** THE REQUEST **
From the t-test lecture notes below, extract the passage that begins at the words "The \(t\)-test and" and ends after the words "connection more carefully.", copying it without any change.

** EXCERPT **
=====

Lecture 03a – \(t\)-Tests

ENVX2001 Applied Statistical Methods

Januar Harianto

Apr 2026

The \(t\)-test (revision)

Introduction

One-sample \(t\)-test: compare a sample mean against a known value
Two-sample \(t\)-test: compare the means of two independent groups
Paired \(t\)-test: compare measurements taken on the same subjects (e.g. before and after)

Last week we learned about confidence intervals, which estimate the uncertainty of a parameter (e.g. a mean).

The \(t\)-test and the confidence interval are closely related. Both are derived from the same quantities, and this week we look at that connection more carefully.

Cattle

Two breeds of cattle, 12 and 15 samples. Are the breeds different in mean weight?

Code

cattle <- read.csv("data/cattle.csv") |>
  pivot_longer(cols = everything(), names_to = "breed", values_to = "weight") |>
  mutate(breed = as.factor(breed)) |>
  drop_na()

ggplot(cattle, aes(breed, weight)) +
  geom_boxplot() +
  labs(x = "Breed", y = "Weight (kg)") + 
  cowplot::theme_cowplot()

The boxplot suggests a difference. To test, you would run t.test() and check the p-value. What is the test actually computing?

=====

** SOURCE MATERIAL **

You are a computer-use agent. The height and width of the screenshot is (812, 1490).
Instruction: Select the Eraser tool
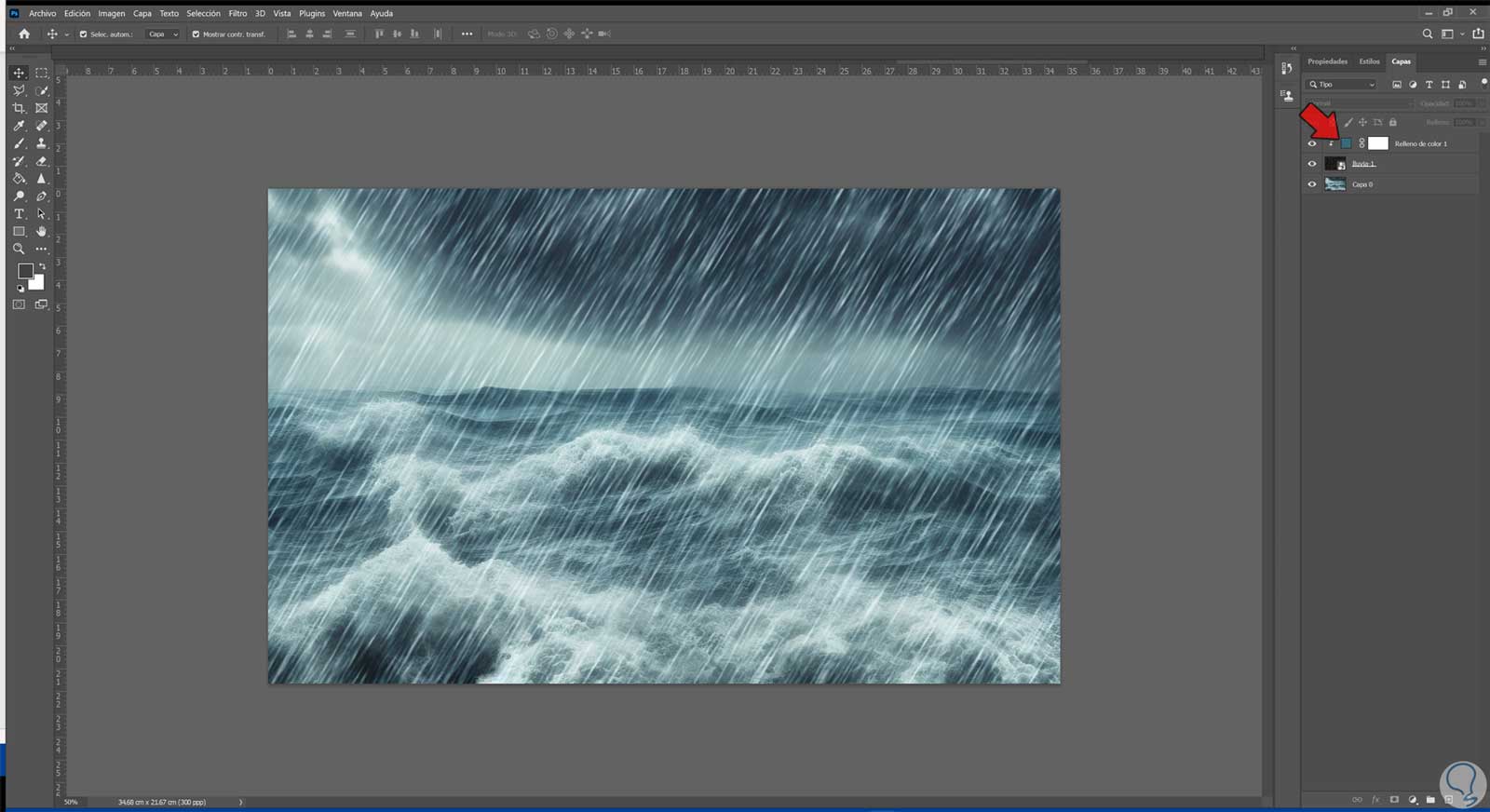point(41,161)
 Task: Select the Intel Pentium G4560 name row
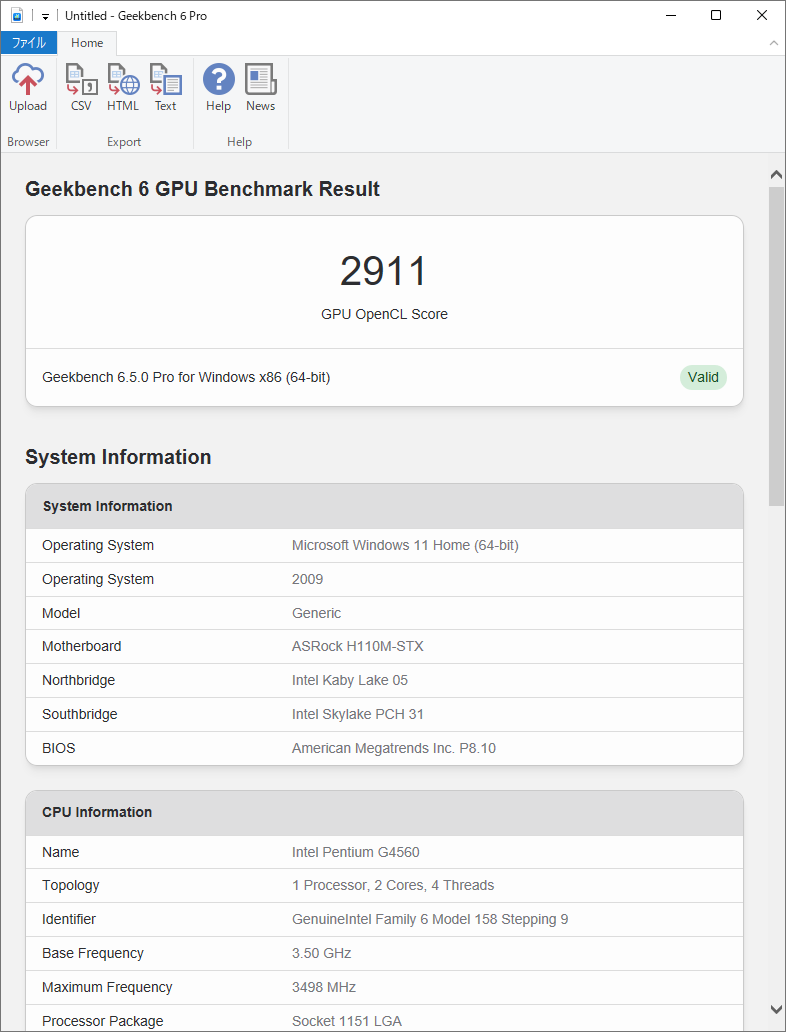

=====

** COMPLETED EXERCISE **
The \(t\)-test and the confidence interval are closely related. Both are derived from the same quantities, and this week we look at that connection more carefully.